Dynamic Secure Access Control and Data Sharing Through Trusted Delegation and Revocation in a Blockchain-Enabled Cloud-IoT Environment

Abstract

The Internet of Things (IoT) is vulnerable to leakage of private information during data sharing. To avoid this problem, access control and secure data sharing have been introduced in IoT; however, many challenges are faced because of centralized access control and single delegator selection. Additionally, blockchain is integrated into IoT to enhance the security of the environment. For that purpose, this research proposes dynamic secure access control using the blockchain (DSA-Block) model, which performs secure access control and data sharing. Initially, the IoT device attributes and user attributes are registered at a local domain authority (LDA) for generating private and public keys using the hyperelliptic curve cryptography (HECC) algorithm, which ensures the legitimacy of the users and devices. Then, the IoT devices send a request message to the edge nodes (ENs) via a gateway, which performs request filtration by validating the user’s authenticity.
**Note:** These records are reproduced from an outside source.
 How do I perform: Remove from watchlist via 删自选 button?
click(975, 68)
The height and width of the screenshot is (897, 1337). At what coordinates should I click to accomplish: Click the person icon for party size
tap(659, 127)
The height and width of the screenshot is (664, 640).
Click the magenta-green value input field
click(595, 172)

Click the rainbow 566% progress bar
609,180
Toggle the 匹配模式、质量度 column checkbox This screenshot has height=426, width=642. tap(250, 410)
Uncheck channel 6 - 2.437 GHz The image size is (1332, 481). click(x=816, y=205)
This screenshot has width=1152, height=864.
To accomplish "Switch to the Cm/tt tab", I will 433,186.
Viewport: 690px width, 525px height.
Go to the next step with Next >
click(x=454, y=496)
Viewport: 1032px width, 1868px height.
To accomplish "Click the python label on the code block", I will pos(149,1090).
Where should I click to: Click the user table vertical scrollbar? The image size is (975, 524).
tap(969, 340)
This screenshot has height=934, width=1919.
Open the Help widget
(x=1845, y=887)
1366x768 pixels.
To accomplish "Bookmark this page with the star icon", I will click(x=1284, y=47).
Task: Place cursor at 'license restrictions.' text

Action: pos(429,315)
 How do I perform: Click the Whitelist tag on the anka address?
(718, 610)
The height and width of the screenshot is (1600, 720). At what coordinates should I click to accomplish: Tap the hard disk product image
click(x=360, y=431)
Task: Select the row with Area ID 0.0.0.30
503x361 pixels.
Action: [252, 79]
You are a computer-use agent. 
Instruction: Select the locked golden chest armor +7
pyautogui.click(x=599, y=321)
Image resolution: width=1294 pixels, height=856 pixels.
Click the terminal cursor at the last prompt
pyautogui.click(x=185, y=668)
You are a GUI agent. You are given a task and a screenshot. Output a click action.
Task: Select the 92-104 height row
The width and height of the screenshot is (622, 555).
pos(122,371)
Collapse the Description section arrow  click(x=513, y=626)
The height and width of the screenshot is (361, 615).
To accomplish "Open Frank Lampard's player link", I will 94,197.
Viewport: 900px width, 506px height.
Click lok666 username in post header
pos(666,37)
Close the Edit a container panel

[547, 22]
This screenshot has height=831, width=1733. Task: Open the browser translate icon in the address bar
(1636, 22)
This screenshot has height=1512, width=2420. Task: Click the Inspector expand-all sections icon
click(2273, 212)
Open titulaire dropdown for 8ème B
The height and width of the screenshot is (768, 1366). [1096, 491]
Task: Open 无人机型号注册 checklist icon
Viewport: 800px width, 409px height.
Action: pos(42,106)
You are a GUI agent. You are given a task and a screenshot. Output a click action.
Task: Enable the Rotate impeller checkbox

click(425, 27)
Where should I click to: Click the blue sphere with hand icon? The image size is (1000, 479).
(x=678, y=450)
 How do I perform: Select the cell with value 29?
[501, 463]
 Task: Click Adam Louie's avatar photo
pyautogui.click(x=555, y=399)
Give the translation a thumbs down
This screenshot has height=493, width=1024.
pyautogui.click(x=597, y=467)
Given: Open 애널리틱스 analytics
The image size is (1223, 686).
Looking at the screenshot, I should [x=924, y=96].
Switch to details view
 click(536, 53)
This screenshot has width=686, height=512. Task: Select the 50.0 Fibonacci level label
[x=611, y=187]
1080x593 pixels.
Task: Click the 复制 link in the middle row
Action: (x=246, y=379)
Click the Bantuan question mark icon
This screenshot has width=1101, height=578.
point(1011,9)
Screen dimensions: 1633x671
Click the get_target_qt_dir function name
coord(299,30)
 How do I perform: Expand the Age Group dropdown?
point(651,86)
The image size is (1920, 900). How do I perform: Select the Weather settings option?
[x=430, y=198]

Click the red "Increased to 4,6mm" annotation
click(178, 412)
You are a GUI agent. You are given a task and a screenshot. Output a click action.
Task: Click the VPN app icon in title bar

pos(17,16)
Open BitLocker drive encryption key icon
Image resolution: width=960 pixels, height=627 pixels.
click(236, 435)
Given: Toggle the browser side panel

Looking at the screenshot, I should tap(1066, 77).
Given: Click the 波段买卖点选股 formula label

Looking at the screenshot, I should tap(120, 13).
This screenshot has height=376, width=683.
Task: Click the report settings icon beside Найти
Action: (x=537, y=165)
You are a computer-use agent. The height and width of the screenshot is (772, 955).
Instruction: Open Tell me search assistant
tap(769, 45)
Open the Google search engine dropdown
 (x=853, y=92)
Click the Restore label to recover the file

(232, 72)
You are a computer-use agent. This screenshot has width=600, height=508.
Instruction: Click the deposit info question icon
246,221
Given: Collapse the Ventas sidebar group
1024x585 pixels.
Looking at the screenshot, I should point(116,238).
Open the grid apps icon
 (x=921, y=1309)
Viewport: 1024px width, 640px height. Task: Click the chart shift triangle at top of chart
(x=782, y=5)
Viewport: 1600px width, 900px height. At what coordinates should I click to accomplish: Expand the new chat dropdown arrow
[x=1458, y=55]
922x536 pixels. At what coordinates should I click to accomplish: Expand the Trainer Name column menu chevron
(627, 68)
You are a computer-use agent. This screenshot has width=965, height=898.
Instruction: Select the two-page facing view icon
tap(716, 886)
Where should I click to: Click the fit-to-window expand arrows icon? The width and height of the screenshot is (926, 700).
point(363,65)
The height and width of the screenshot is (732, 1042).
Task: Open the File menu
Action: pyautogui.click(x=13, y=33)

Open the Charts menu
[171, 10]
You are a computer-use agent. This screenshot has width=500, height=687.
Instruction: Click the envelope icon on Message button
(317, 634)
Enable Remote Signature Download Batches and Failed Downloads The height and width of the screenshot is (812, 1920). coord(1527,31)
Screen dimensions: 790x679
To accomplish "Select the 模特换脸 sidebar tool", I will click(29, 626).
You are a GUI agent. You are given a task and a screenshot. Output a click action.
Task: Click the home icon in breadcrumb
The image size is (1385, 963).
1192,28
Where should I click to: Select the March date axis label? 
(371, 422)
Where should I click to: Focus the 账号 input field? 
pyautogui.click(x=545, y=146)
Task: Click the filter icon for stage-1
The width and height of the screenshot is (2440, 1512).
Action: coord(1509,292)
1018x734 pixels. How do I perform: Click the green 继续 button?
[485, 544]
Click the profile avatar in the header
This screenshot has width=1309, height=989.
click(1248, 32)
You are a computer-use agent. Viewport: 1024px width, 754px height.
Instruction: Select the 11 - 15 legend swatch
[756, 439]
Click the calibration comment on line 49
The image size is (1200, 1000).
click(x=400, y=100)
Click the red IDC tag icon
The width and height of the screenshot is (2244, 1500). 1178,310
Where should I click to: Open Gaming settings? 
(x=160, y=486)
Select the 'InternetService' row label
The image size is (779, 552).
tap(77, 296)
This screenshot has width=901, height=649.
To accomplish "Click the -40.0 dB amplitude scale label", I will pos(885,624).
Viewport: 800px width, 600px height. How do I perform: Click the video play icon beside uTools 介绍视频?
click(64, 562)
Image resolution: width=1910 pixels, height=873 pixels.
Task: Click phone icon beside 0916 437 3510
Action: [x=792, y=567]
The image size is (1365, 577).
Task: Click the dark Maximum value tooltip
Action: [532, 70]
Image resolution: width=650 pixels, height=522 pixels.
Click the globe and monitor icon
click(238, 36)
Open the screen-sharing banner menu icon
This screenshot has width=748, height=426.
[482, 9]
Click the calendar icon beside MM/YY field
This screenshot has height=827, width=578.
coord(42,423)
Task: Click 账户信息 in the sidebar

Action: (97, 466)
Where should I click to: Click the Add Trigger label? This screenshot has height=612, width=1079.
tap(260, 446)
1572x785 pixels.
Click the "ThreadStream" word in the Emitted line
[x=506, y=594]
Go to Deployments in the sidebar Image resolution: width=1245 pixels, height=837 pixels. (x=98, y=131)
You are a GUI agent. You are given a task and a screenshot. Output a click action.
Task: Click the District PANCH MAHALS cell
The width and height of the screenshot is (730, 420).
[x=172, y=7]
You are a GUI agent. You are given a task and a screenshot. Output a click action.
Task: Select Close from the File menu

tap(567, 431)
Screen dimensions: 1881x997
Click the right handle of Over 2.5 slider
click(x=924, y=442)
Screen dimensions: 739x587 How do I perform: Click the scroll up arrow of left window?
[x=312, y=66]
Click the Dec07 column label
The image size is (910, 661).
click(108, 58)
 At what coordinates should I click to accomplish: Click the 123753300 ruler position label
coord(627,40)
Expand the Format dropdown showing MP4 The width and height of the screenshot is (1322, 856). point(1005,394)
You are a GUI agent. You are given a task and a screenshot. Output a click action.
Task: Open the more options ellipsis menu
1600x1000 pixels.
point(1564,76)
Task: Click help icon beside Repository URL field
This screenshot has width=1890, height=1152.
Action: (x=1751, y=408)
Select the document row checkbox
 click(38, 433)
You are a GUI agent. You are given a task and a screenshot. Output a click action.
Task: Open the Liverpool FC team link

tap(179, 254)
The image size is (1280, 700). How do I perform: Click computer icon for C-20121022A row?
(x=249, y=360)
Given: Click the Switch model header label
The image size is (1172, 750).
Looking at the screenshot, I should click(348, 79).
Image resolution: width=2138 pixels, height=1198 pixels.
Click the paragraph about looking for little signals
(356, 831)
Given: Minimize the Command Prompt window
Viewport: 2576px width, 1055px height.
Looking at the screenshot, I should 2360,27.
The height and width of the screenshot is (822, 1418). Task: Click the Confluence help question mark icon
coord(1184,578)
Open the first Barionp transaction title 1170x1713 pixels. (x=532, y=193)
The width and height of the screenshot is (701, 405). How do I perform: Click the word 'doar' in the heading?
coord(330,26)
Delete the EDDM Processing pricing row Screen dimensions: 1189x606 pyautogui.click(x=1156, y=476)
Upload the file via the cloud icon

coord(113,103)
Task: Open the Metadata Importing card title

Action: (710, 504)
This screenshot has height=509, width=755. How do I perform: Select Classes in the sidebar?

The filtered requests are sent to the edge server to perform access delegation using rock hyraxes swarm optimization (RHSO), which selects a set of delegator nodes. The access control decision is made by using the Trusted practical Byzantine fault tolerance (PBFT) consensus algorithm. The IoT data are stored in the cloud server for secure storage, in which the data are secured using a differential privacy mechanism. Finally, dual revocations, such as user attribute revocation and user revocation, are used to maintain security. The performance of DSA-Block is evaluated and the results demonstrate that the proposed DSA-Block model achieves superior performance compared to previous works.